Esto nos lleva al papel de las instituciones a la hora de moldear la política territorial. El Estado unitario en su forma más descarnada proporciona una arena única para la política, empujando las demandas hacia el centro. La construcción nacional en Estados como Francia utilizó instituciones como la educación, el ejército y la administración para construir no solamente una maquinaria estatal unitaria sino también un sentido de identidad uniforme. Sin embargo, incluso en este caso, las realidades prácticas necesitaban medios para adaptarse a la diversidad territorial. El Estado británico tuvo una postura más transigente, y la supervivencia de instituciones como la Iglesia, el sistema legal, la educación y los sistemas de gobierno locales se han relacionado con la resistencia de la identidad nacional escocesa en ausencia de marcadores lingüísticos y culturales claros. Sostienen un nacionalismo banal (Billig, 1995) en la vida cotidiana y sitúan las cuestiones económicas y sociales en el marco escocés. En diferentes ocasiones, las instituciones han sido asimiladoras o diferenciadoras, pero no siempre han logrado los efectos deseados. En muchas partes de Europa occidental, incluyendo Gran Bretaña, la política regional y los mecanismos de planeamiento que se pusieron en marcha en los años 60 para incorporar a los territorios periféricos en el espacio económico y social nacional tuvieron el efecto de enfatizar las dimensiones territoriales de las políticas y animar a los ciudadanos a articular sus demandas en un marco territorial (Keating, 1988).
La integración mediante el cambio funcional, las actitudes de las masas, y las estrategias de las élites, dentro de los parámetros institucionales, deben entenderse como un proceso histórico que se va desplegando a lo largo del tiempo. La historia es importante en el sentido inmediato de que las decisiones tomadas en un determinado momento sirven para cambiar los parámetros institucionales de las decisiones que se tomarán en otros momentos (Mahoney y Rueschemeyer, 2003; Pierson, 2004). Debemos, sin embargo, tener precaución con las teleologías nacionalistas, que tratan de definir la dirección de la evolución histórica y el punto final de llegada, que suele ser la construcción del Estado-nación. Este podría ser el caso de los unionistas británicos, con la vieja historiografía whig del progreso y la Unión; o del nacionalismo escocés, como en la persistente mirada de Nairn (1977, 2000, 2007), quien afirma que Escocia perdió el tren histórico del Estado en el siglo xix, y tendrá ahora que recuperar el tiempo perdido. En los últimos años, los estudiosos han abundado sobre los tipos de organización política existentes en diferentes tiempos y lugares, siendo el Estado-nación una opción entre otras.

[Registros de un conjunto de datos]
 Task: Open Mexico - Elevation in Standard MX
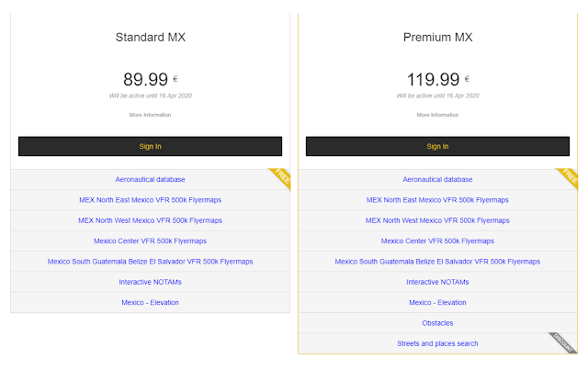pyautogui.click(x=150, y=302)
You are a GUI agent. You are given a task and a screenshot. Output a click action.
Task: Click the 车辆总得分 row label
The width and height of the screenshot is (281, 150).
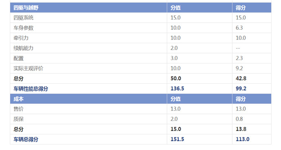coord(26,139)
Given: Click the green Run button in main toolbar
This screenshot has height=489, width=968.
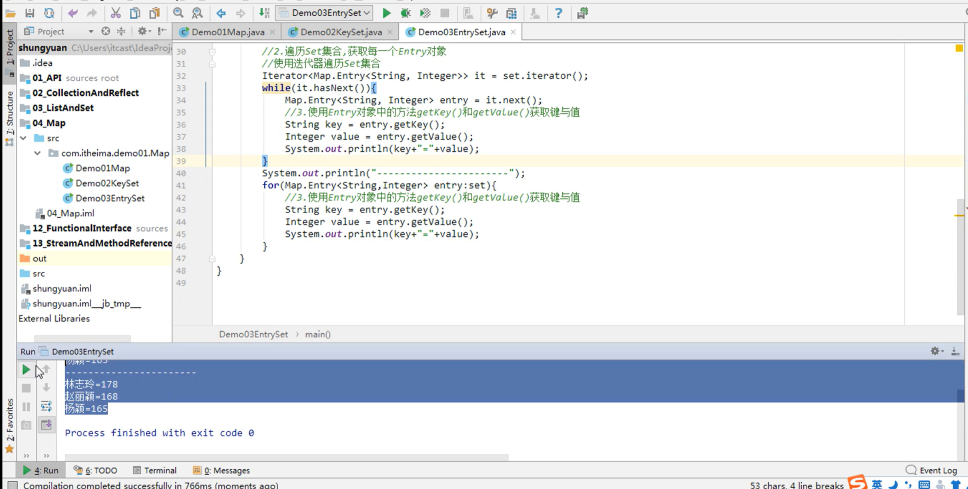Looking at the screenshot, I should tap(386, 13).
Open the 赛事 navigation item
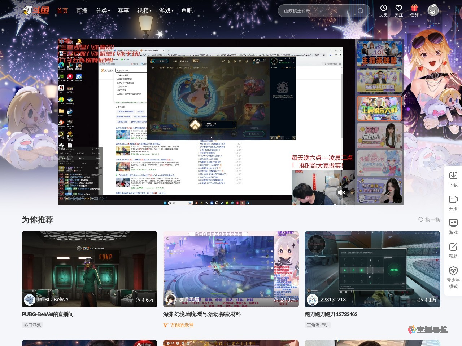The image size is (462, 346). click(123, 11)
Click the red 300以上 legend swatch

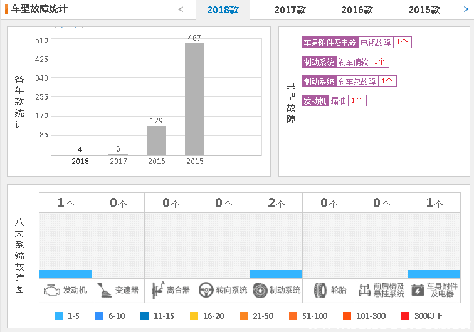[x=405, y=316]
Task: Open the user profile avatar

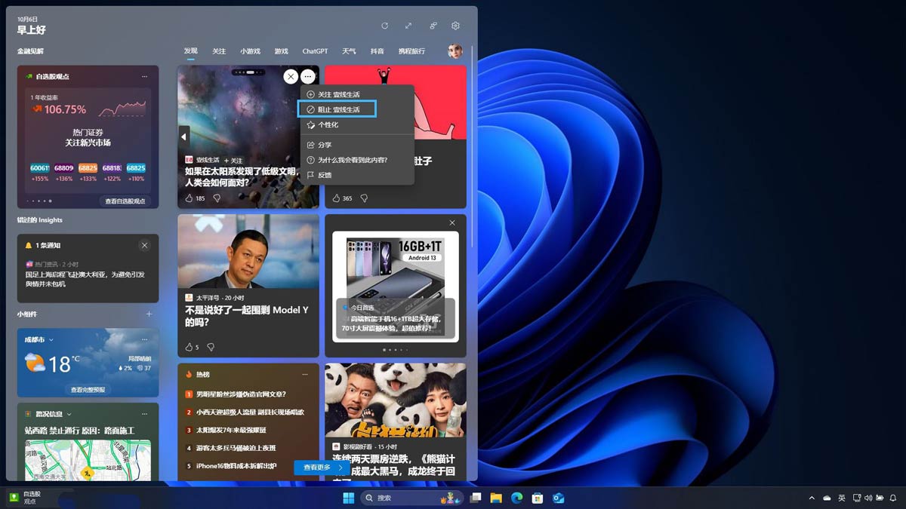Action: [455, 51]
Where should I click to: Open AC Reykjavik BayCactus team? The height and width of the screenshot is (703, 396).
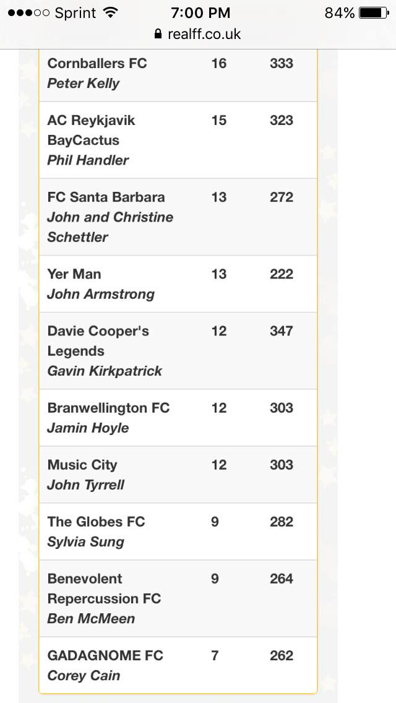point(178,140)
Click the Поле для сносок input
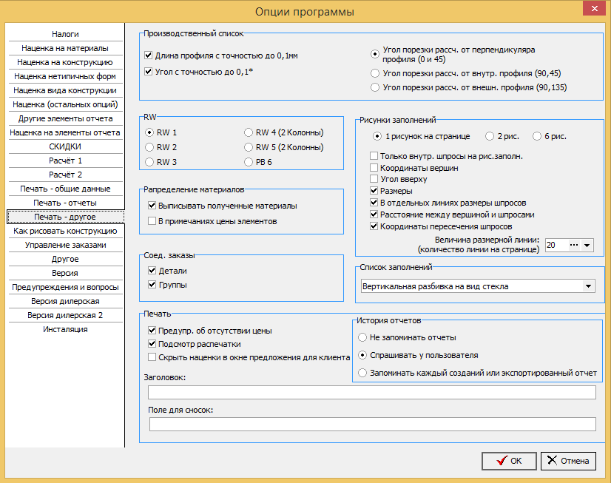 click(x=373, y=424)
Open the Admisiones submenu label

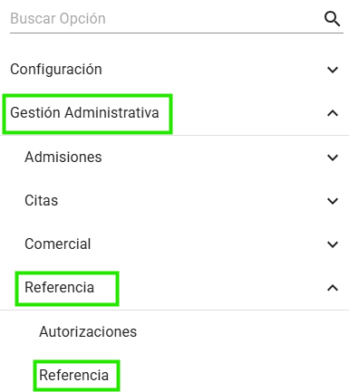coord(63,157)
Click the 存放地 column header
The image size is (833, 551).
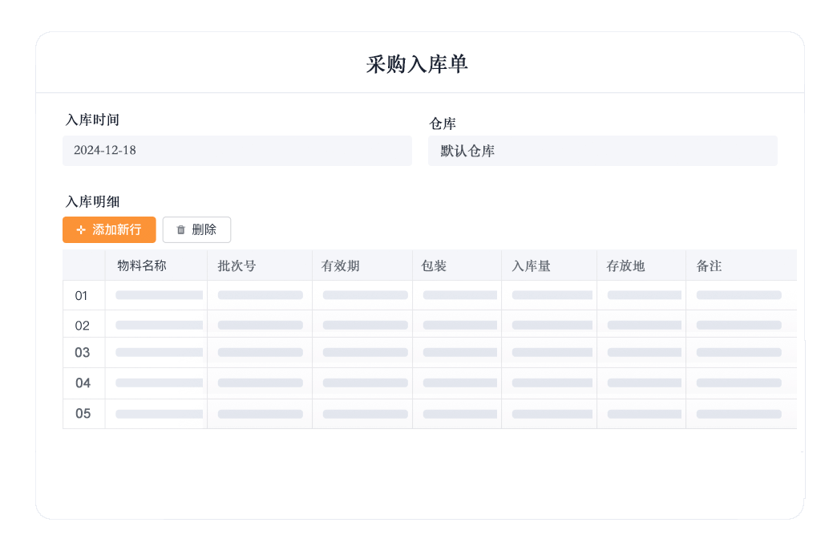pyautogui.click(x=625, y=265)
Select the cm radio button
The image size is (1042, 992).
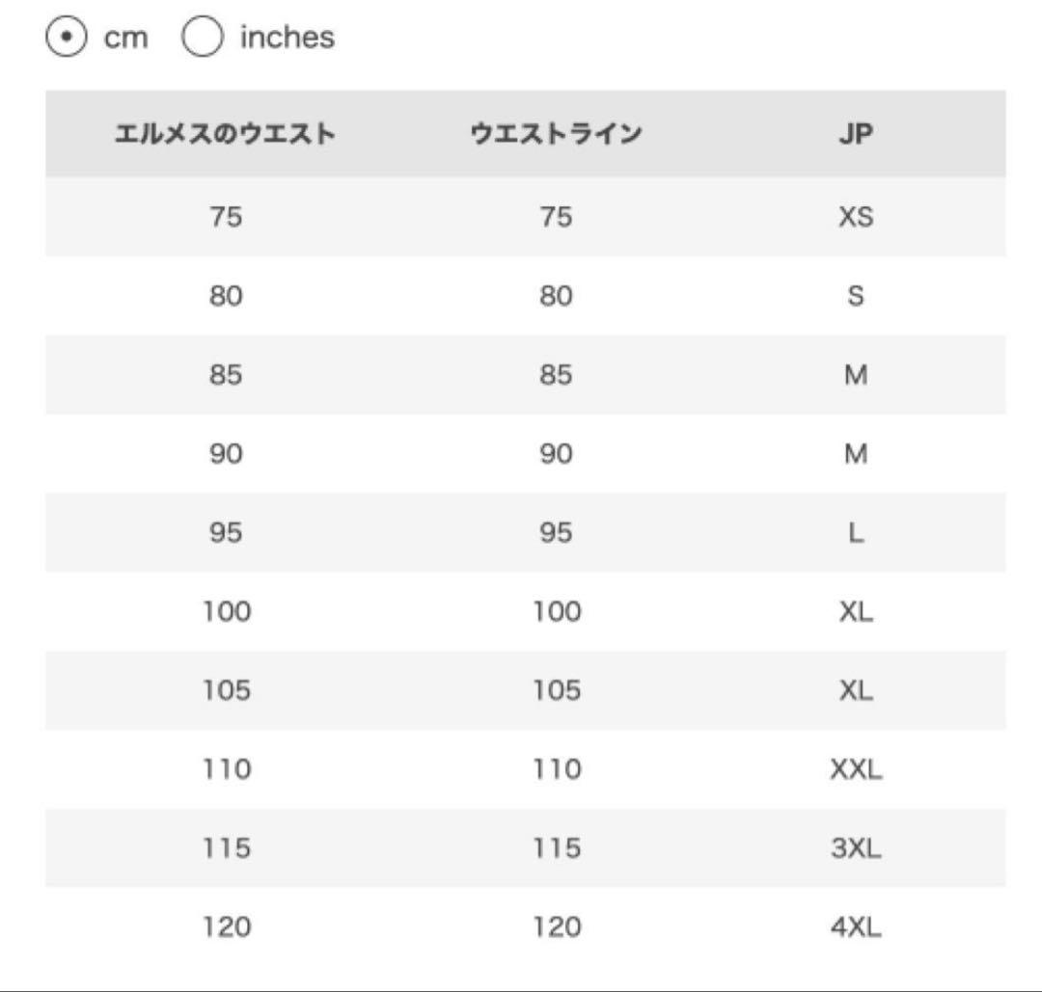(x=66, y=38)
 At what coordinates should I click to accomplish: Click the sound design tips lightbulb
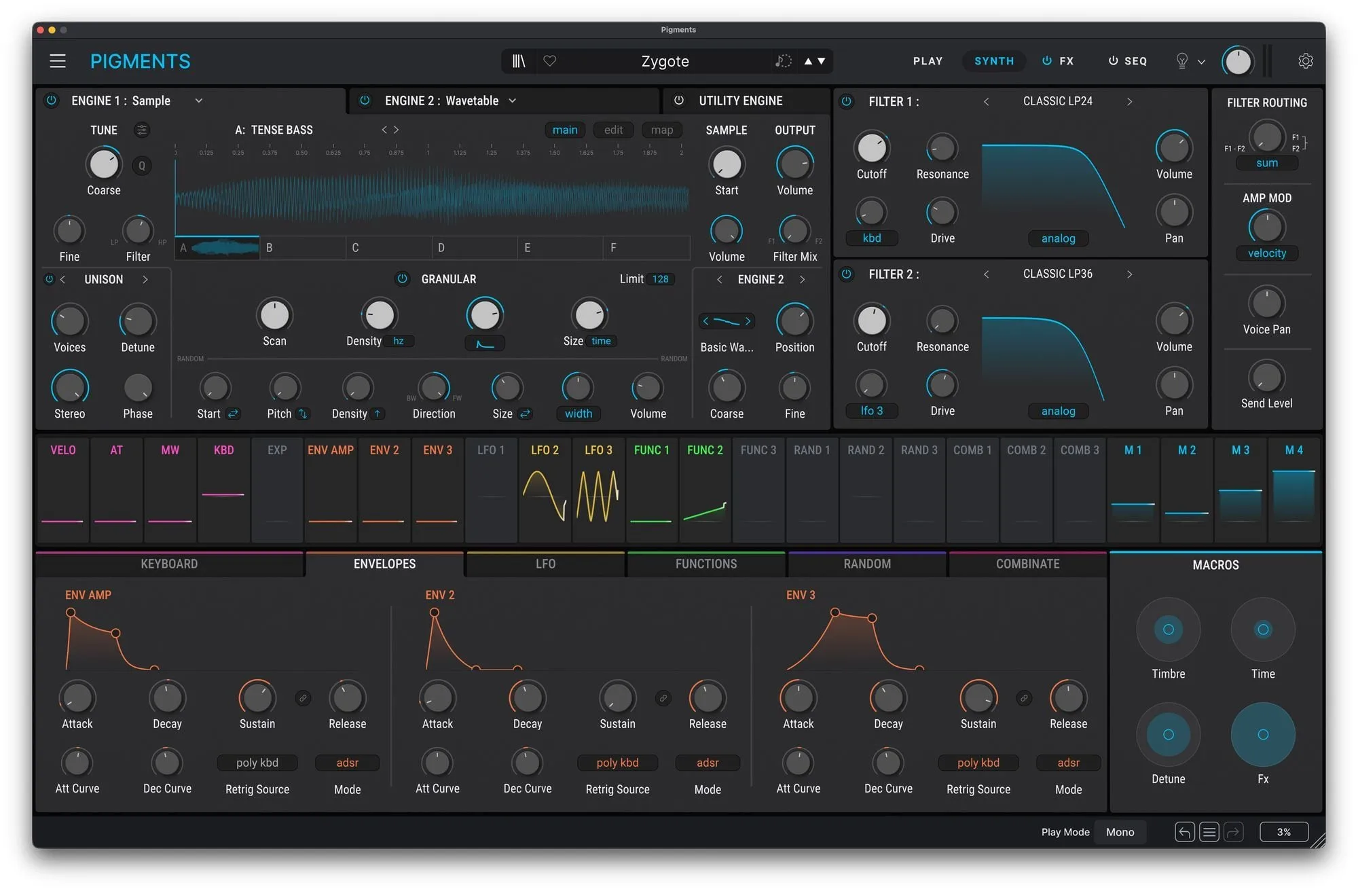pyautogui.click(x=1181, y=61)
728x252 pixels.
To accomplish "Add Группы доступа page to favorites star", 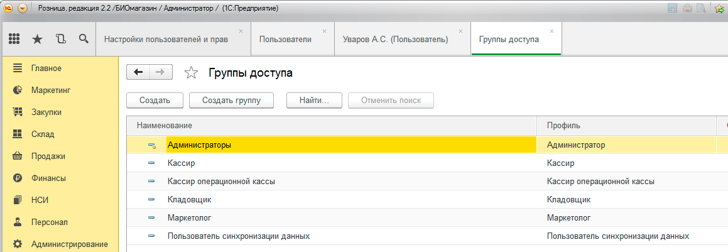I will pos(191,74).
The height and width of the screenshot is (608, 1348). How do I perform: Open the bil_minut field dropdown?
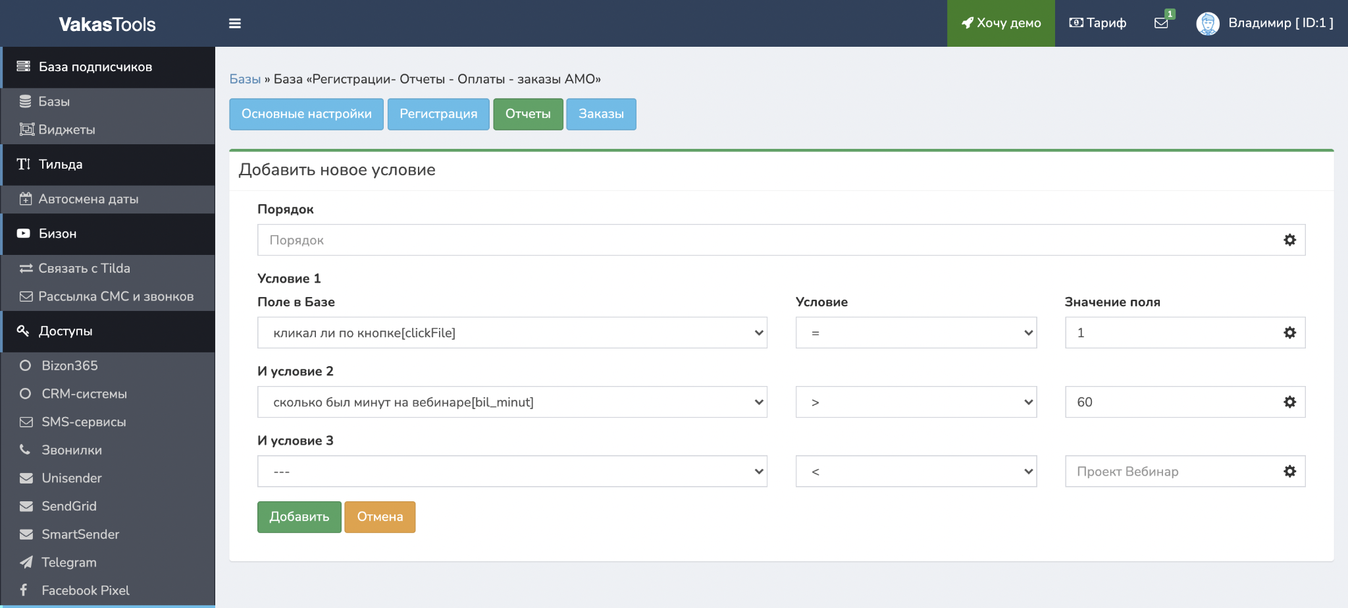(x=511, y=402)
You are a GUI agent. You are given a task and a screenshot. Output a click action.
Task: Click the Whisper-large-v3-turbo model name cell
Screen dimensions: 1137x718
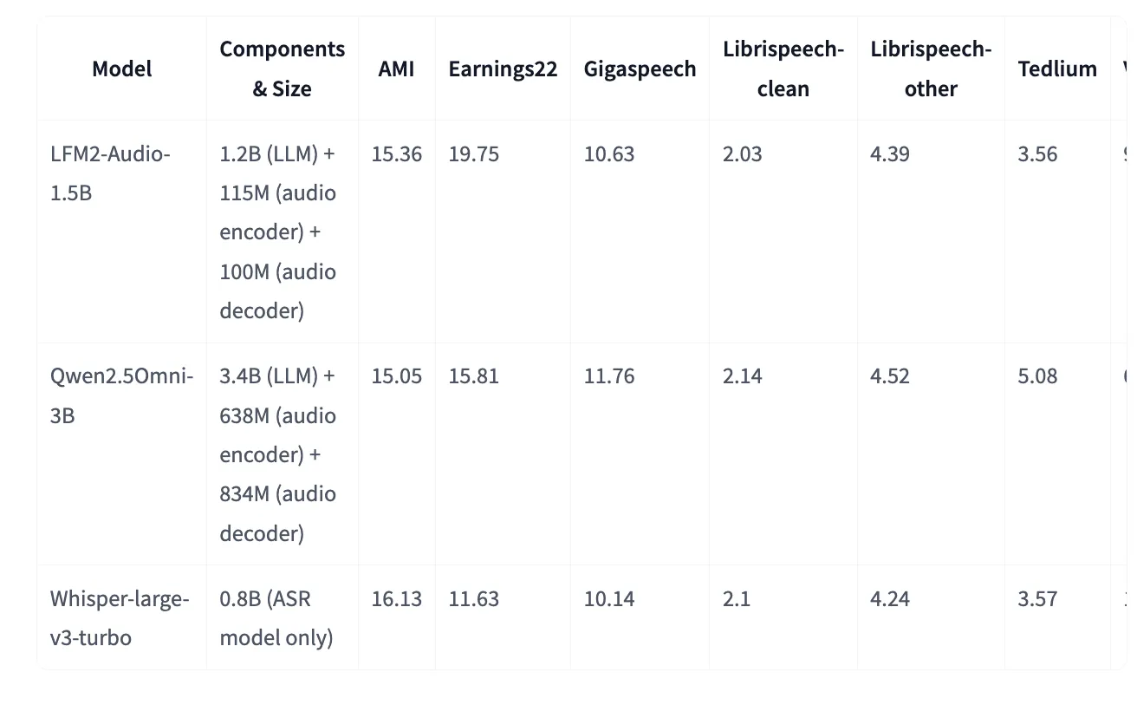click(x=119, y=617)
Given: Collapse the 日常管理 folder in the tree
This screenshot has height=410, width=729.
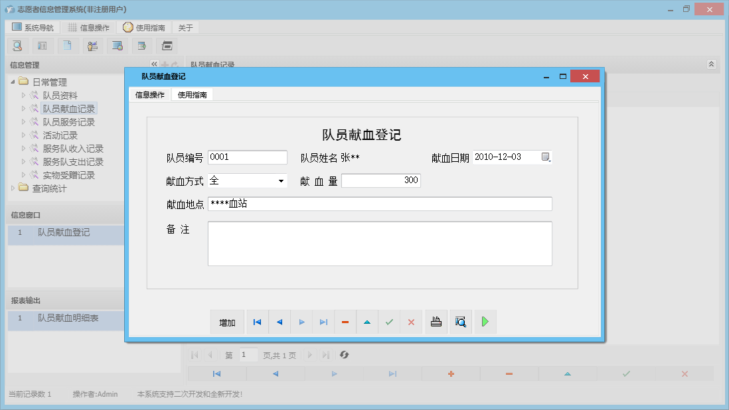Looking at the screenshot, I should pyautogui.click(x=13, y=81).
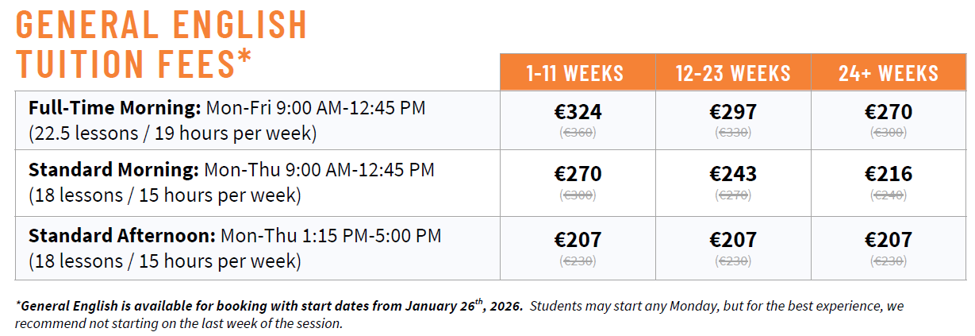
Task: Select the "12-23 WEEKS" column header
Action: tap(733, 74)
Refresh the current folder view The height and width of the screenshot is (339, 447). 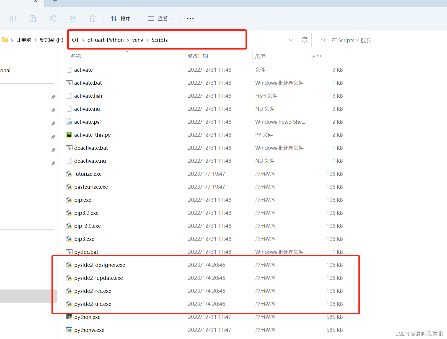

LA CONSIGNA: Por favor, indique qué instituciones utilizó la construcción nacional en Francia, según el fragmento sobre la política territorial.

SOLUCIÓN: La educación, el ejército y la administración.